In Memory, directed by Casino Royale’s Martin Campbell, Neeson plays a veteran assassin struggling with the onset of Alzheimer’s disease, causing him to second-guess his mission at every turn.
“There was quite a bit of research to do, some of it was very harrowing,” Neeson tells ABC Audio, saying prepping for the part included reading books and watching documentaries on the topic. “I wanted to get it right, and not over-act it and try and be subtle about it. I worked very closely with Martin Campbell on those aspects of the character.”
The 69-year-old actor adds Alzheimer’s is a condition he’s all too familiar with. “I have a good friend from back home who is in the early stages of dementia,” he shares. “It was worrying to see him and be in his presence. But also the actor part of me too was like grabbing onto things, and thinking I could use that, you know what I mean?
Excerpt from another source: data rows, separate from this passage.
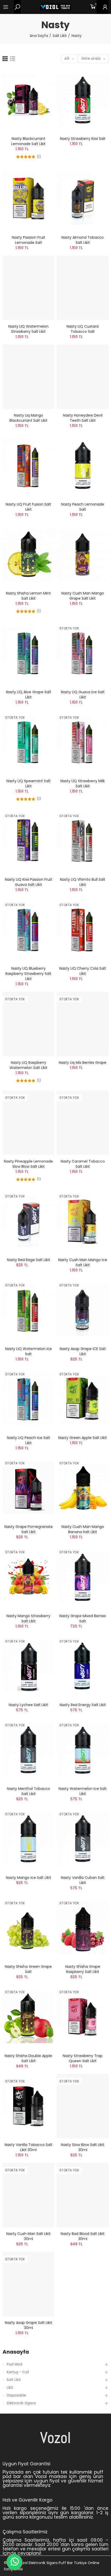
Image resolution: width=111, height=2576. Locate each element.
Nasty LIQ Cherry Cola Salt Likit (82, 971)
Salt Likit (14, 2379)
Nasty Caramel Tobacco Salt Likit (83, 1164)
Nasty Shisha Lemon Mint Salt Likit (28, 596)
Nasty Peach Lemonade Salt (82, 507)
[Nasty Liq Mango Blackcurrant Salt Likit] (28, 377)
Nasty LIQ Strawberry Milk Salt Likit (82, 783)
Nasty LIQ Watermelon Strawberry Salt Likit (28, 329)
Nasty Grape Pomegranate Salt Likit (28, 1529)
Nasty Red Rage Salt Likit (28, 1259)
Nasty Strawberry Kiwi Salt (83, 138)
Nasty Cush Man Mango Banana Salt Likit (82, 1529)
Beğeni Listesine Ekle (41, 77)
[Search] (17, 6)
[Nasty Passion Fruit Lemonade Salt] (28, 199)
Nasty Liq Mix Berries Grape (82, 1062)
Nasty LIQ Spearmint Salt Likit (28, 783)
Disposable (16, 2395)
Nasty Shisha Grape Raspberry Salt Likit (82, 1969)
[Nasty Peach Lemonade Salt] (82, 466)
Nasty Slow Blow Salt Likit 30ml (82, 2147)
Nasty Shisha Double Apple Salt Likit (28, 2058)
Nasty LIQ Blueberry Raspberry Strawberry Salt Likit (28, 973)
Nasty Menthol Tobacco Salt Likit (28, 1791)
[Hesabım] (102, 7)
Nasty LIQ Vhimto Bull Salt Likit (82, 882)
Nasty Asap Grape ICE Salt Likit (83, 1351)
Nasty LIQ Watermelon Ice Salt (28, 1351)
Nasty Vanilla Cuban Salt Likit (83, 1880)
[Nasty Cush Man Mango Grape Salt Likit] (82, 555)
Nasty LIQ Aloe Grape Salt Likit (28, 694)
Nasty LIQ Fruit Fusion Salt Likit (28, 507)
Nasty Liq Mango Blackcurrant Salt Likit (28, 418)
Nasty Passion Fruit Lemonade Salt (28, 240)
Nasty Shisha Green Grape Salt (28, 1969)
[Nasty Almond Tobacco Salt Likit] (82, 199)
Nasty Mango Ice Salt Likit (28, 1877)
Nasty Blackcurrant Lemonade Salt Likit (28, 141)
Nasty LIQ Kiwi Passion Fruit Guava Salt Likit (28, 882)
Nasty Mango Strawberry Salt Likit (28, 1618)
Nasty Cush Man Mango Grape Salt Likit (82, 596)
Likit (10, 2387)
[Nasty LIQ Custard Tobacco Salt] (82, 288)
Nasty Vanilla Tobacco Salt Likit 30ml (28, 2147)
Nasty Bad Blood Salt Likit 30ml (83, 2236)
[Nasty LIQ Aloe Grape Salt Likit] (28, 653)
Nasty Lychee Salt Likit (28, 1704)
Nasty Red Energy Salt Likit (83, 1704)
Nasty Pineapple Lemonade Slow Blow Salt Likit (28, 1164)
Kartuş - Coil (18, 2372)
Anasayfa (16, 2352)
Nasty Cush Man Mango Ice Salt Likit (82, 1262)
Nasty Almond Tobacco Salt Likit (82, 240)
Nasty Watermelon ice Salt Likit (83, 1791)
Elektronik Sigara (21, 2403)
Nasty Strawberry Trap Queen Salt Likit (82, 2058)
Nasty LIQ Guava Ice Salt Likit (83, 694)
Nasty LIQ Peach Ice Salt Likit (28, 1440)
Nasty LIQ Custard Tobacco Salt (83, 329)
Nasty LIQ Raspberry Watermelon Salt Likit (28, 1065)
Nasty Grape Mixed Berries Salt (82, 1618)
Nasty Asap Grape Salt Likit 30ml (28, 2325)
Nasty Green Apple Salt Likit (82, 1437)
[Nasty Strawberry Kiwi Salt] (82, 100)
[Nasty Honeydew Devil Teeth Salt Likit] (82, 377)
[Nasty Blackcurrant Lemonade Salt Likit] (28, 100)
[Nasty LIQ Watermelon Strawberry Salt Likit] (28, 288)
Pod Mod (14, 2364)
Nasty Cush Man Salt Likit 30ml (28, 2236)
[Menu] (8, 7)
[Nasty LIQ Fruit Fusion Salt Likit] (28, 466)
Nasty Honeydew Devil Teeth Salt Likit (82, 418)
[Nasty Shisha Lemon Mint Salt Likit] (28, 555)
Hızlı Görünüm (41, 87)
And I’m ashamed to say that.”
Memory also co-stars Monica Bellucci, and Guy Pearce as an FBI agent with a dodgy past tracking Neeson’s every move. Pearce tells ABC Audio the two characters have a lot of fixing to do in terms of their moral compasses.
“I think that there’s probably a reaching out, a bit of a desperation by both of these men to connect and be more humane,” he says. “Martin Campbell, our director, was very keen to uphold…the emotional story in this and not just have be a sort of psychological thriller or an action film.”
Memory is now playing exclusively in theaters.